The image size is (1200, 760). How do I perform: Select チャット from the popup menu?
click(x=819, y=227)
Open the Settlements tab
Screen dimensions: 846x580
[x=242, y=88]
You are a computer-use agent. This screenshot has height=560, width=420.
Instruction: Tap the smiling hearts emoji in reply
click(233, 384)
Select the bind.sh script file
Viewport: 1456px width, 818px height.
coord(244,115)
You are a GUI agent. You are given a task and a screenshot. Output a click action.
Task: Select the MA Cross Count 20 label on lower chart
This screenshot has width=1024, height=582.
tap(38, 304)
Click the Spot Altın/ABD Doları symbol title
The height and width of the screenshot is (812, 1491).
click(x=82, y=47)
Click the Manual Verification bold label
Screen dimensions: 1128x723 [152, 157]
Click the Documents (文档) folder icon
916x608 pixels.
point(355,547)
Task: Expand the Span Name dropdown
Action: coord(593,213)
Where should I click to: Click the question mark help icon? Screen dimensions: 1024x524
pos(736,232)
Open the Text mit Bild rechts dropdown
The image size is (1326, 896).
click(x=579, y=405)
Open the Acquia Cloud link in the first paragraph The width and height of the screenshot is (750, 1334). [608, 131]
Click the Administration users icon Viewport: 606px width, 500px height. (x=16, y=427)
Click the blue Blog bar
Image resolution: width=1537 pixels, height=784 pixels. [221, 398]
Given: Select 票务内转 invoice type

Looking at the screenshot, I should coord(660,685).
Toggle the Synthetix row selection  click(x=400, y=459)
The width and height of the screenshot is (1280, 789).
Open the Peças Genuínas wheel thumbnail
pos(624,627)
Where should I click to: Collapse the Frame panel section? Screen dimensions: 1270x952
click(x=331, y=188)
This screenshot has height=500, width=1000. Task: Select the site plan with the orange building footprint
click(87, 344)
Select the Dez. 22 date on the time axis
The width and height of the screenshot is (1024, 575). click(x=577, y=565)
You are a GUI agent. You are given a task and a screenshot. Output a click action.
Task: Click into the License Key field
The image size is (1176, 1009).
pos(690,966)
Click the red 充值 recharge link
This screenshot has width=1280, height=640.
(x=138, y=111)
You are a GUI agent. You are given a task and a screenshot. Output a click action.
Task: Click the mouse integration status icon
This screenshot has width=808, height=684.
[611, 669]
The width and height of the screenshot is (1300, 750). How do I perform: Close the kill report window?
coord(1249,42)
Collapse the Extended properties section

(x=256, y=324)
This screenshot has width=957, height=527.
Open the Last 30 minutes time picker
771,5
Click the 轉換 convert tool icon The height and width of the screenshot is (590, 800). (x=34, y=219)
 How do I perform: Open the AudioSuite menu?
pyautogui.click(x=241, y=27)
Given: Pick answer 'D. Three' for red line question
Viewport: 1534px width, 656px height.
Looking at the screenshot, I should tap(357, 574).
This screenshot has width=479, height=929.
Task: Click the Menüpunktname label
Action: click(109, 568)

+---+

The answer should consist only of the lines from the line containing "This screenshot has height=500, width=1000." through the final line of the listing above, reproduced exactly.

This screenshot has height=500, width=1000. Task: Select the site plan with the orange building footprint
click(87, 344)
Select the Dez. 22 date on the time axis
The width and height of the screenshot is (1024, 575). click(x=577, y=565)
You are a GUI agent. You are given a task and a screenshot. Output a click action.
Task: Click into the License Key field
The image size is (1176, 1009).
pos(690,966)
Click the red 充值 recharge link
This screenshot has width=1280, height=640.
(x=138, y=111)
You are a GUI agent. You are given a task and a screenshot. Output a click action.
Task: Click the mouse integration status icon
This screenshot has width=808, height=684.
[611, 669]
The width and height of the screenshot is (1300, 750). How do I perform: Close the kill report window?
coord(1249,42)
Collapse the Extended properties section

(x=256, y=324)
This screenshot has width=957, height=527.
Open the Last 30 minutes time picker
771,5
Click the 轉換 convert tool icon The height and width of the screenshot is (590, 800). (x=34, y=219)
 How do I perform: Open the AudioSuite menu?
pyautogui.click(x=241, y=27)
Given: Pick answer 'D. Three' for red line question
Viewport: 1534px width, 656px height.
Looking at the screenshot, I should tap(357, 574).
This screenshot has width=479, height=929.
Task: Click the Menüpunktname label
Action: click(109, 568)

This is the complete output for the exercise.